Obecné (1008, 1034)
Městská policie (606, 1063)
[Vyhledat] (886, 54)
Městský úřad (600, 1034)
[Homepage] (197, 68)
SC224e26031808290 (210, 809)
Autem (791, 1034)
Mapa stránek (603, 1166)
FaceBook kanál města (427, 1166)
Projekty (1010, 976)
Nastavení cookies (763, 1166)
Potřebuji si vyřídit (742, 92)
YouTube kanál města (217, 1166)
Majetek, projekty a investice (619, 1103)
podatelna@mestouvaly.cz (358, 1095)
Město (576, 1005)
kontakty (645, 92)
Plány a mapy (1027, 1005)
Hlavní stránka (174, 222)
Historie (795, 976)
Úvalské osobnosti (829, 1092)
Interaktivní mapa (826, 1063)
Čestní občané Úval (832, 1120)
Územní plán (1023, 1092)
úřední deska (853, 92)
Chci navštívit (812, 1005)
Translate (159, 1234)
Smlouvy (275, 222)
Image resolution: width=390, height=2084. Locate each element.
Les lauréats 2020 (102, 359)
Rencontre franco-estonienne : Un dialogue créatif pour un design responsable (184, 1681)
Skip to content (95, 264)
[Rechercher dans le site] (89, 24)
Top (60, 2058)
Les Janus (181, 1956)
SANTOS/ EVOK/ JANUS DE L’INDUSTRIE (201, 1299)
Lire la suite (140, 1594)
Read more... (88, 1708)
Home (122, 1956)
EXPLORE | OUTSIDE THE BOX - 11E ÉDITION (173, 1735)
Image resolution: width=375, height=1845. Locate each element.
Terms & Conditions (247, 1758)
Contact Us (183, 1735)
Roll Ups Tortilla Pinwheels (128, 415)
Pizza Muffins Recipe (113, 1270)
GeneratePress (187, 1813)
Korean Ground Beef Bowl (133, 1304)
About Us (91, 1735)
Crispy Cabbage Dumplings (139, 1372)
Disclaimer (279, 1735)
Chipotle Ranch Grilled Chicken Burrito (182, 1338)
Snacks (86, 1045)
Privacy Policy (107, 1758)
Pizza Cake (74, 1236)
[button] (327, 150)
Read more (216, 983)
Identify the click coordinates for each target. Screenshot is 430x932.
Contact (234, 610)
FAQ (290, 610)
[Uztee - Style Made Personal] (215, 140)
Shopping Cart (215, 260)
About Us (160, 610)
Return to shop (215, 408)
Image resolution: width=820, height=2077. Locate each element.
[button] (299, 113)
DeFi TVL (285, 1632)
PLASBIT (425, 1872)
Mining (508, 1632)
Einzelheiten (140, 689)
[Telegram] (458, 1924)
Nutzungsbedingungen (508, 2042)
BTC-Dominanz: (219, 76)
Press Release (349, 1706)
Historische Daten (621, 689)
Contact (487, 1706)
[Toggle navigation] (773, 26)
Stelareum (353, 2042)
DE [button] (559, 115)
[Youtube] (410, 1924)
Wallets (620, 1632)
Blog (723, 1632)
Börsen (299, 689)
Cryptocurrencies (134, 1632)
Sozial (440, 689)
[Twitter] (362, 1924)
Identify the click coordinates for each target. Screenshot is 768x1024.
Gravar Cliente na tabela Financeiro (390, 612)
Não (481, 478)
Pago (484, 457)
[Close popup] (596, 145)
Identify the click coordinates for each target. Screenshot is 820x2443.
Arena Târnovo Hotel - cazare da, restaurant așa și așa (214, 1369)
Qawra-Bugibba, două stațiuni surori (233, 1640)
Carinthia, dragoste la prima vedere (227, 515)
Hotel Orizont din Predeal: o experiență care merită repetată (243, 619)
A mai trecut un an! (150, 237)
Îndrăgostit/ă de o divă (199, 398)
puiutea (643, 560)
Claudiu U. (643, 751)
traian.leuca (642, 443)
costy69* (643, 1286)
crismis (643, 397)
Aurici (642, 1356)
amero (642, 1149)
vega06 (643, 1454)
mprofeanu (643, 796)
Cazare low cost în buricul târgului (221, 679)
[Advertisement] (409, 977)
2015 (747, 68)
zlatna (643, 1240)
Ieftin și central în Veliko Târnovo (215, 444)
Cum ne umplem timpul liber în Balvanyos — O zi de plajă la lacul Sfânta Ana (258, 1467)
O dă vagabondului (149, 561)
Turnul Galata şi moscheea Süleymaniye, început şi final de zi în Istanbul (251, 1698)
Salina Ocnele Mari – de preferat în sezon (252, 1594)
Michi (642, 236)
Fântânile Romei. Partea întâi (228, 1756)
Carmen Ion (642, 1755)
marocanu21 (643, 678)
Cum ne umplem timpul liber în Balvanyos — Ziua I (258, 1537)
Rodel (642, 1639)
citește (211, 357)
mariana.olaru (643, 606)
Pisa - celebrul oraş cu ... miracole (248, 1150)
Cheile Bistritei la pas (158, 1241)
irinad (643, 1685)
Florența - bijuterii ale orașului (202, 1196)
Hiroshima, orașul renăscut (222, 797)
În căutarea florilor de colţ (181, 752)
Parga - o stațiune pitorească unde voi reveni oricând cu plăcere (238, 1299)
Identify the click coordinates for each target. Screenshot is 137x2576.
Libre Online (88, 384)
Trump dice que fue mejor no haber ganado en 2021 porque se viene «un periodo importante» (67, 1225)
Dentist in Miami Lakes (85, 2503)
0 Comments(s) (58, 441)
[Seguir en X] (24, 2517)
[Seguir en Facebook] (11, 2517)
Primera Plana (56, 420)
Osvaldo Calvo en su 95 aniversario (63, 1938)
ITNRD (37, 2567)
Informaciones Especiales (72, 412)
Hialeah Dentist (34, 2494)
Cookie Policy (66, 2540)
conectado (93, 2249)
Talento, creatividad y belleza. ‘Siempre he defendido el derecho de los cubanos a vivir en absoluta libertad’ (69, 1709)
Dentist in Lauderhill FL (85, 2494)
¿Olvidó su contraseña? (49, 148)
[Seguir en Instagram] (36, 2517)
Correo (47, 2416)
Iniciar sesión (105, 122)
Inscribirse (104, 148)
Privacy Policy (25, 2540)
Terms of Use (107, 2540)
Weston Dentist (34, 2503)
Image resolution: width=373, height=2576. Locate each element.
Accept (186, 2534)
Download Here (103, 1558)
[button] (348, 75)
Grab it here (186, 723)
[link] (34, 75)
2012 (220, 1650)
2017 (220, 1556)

§ **ACTION ITEM**:
Among the records above, repeat exactly the line with "podatelna@mestouvaly.cz (358, 1095)", the line with "Disclaimer (279, 1735)", and every line in between, and only those.

§ **RESULT BELOW**:
podatelna@mestouvaly.cz (358, 1095)
Město (576, 1005)
kontakty (645, 92)
Plány a mapy (1027, 1005)
Hlavní stránka (174, 222)
Historie (795, 976)
Úvalské osobnosti (829, 1092)
Interaktivní mapa (826, 1063)
Čestní občané Úval (832, 1120)
Územní plán (1023, 1092)
úřední deska (853, 92)
Chci navštívit (812, 1005)
Translate (159, 1234)
Smlouvy (275, 222)
Image resolution: width=390, height=2084. Locate each element.
Les lauréats 2020 (102, 359)
Rencontre franco-estonienne : Un dialogue créatif pour un design responsable (184, 1681)
Skip to content (95, 264)
[Rechercher dans le site] (89, 24)
Top (60, 2058)
Les Janus (181, 1956)
SANTOS/ EVOK/ JANUS DE L’INDUSTRIE (201, 1299)
Lire la suite (140, 1594)
Read more... (88, 1708)
Home (122, 1956)
EXPLORE | OUTSIDE THE BOX - 11E ÉDITION (173, 1735)
Image resolution: width=375, height=1845. Locate each element.
Terms & Conditions (247, 1758)
Contact Us (183, 1735)
Roll Ups Tortilla Pinwheels (128, 415)
Pizza Muffins Recipe (113, 1270)
GeneratePress (187, 1813)
Korean Ground Beef Bowl (133, 1304)
About Us (91, 1735)
Crispy Cabbage Dumplings (139, 1372)
Disclaimer (279, 1735)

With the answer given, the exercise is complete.